A destruição da ciência e tecnologia no Brasil e a necessidade de um projeto de educação popular e socialista.
Por: Jones Manoel*
Desde a independência brasileira emerge a compreensão em diversos pensadores críticos e movimento dos trabalhadores de que o nosso país, assim como a totalidade da América Latina, não é verdadeiramente livre e soberano. O colonialismo clássico dos portugueses foi substituído pelo neocolonialismo inglês, primeiramente, e depois, o estadunidense. As formas de capitalismo desenvolvidas em nossa América, diferentemente das revoluções burguesas clássicas (como a Revolução Francesa), não geraram formas democráticas e um impulso à criação da soberania nacional. Pelo contrário, o capitalismo se desenvolve no Brasil conciliando o interesse das antigas classes dominantes, especialmente o latifúndio, com as novas (como industriais, banqueiros e grandes comerciantes) em associação com o imperialismo. Essa forma particular de capitalismo, o capitalismo dependente, mantém a subordinação do país aos centros do imperialismo e condiciona a nossa estrutura econômica e a produção de riqueza aos interesses dos grandes monopólios mundiais.
Um dos grandes exemplos da dependência econômica, como característica marcante do capitalismo dependente, é a debilidade da produção de nossa ciência e tecnologia. Como país dependente, produzimos principalmente produtos primários (como soja, carne de gado, laranja etc.) e quando temos plantas industriais ativas, como as montadoras de carro, os componentes mais complexos, como microeletrônica e robótica, são basicamente importadas (compradas fora).
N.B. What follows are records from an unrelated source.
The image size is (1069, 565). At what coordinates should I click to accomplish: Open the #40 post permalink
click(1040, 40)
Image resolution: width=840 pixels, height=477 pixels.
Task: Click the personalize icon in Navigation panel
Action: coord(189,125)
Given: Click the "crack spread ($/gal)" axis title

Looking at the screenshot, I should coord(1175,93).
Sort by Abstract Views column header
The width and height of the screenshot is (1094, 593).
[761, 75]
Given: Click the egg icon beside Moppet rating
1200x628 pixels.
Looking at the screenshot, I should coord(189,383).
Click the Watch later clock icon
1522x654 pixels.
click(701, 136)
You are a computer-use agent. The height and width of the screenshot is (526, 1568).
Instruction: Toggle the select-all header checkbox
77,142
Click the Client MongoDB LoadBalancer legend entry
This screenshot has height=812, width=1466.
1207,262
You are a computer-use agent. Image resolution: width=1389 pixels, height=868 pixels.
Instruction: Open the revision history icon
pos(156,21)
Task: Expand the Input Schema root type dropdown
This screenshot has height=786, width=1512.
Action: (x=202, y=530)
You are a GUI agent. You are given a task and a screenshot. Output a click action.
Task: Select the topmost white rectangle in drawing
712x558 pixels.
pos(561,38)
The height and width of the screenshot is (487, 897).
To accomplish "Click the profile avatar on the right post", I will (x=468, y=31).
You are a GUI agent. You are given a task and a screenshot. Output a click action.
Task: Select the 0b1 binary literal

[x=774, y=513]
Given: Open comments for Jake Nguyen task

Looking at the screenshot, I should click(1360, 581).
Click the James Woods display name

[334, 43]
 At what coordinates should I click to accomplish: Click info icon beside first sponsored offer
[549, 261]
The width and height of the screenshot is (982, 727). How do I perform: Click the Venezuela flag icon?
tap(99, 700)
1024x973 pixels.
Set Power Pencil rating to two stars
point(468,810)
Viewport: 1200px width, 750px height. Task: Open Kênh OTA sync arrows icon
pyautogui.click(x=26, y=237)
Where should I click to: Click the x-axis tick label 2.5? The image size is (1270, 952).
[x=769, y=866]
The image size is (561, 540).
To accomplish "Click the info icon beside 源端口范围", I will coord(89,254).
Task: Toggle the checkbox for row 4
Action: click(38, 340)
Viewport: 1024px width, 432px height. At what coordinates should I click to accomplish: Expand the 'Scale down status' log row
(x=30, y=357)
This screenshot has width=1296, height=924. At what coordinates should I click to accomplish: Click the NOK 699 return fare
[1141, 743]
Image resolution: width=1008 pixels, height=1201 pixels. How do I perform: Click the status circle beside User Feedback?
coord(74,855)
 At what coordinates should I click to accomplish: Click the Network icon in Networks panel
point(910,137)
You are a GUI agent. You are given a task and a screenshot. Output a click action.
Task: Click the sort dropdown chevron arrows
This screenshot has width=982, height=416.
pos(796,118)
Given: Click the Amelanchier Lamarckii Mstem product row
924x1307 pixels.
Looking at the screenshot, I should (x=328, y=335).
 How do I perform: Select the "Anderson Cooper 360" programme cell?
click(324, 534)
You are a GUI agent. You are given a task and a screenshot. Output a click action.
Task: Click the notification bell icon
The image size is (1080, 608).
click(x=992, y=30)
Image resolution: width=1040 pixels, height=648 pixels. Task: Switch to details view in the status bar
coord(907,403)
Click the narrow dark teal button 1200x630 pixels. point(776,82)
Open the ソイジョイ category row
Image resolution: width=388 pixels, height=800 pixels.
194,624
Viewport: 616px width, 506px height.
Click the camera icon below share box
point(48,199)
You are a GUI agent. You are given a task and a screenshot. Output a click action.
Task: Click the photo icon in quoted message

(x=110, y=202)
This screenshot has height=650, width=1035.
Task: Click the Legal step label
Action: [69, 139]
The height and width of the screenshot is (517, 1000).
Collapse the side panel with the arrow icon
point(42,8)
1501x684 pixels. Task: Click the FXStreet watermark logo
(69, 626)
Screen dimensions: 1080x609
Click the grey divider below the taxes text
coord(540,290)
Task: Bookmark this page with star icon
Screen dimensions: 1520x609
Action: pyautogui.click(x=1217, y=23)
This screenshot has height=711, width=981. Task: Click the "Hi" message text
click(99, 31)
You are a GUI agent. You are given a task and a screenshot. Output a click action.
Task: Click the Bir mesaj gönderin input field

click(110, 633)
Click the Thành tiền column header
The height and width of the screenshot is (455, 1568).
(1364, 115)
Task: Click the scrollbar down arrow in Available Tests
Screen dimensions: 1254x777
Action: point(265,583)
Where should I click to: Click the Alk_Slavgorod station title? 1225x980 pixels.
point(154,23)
Os países centrais do capitalismo, como Estados Unidos e Alemanha, lutam para manter um firme monopólio da ciência e tecnologia que não é e não pode ser universal e cosmopolita no capitalismo.
Durante os anos de desenvolvimentismo, especialmente nos períodos do Governo Vargas, houve tentativas de estruturar uma ciência e tecnologia de bases nacionais que reduzisse a dependência da economia frente ao imperialismo, contudo, esse projeto não obteve sucesso porque a burguesia industrial, a classe que Getúlio Vargas representava por excelência, não tinha e continua não tendo hoje qualquer projeto de construção de uma efetiva soberania nacional. Os grandes representantes da classe dominante, como FIESP, FIRJAN, Febraban, Abimaq, CNI e CNA (entidades que juntas representam a indústria, latifúndio, os bancos e instituições financeiras) não só não apresentam qualquer projeto nacional de ciência, como apoiam todas as iniciativas em curso para destruir o pouco construído no século XX – como a destruição da Petrobras, uma grande empresa produtora de ciência, e os cortes no ministério de ciência e tecnologia.
O orçamento da ciência e tecnologia para 2017 era de cinco bilhões, mas o Governo Temer só liberou 3,3 bilhões. Esses cortes paralisaram centenas de pesquisas, destruíram outras e impedem qualquer avanço significativo do Brasil (somos um dos países que menos registra patentes no mundo). Para 2018, o corte no orçamento da ciência e tecnologia é de quase 30%. Chama atenção como esses cortes não causam qualquer comoção social devido ao distanciamento dos cientistas e centros de pesquisa das necessidades reais da classe trabalhadora, servindo, basicamente, como instrumentos para o lucro do capital – contudo, para o atual projeto em curso de aprofundamento da dependência e do subdesenvolvimento não é necessário o mínimo de produção nacional científica e, portanto, tudo pode ser destruído.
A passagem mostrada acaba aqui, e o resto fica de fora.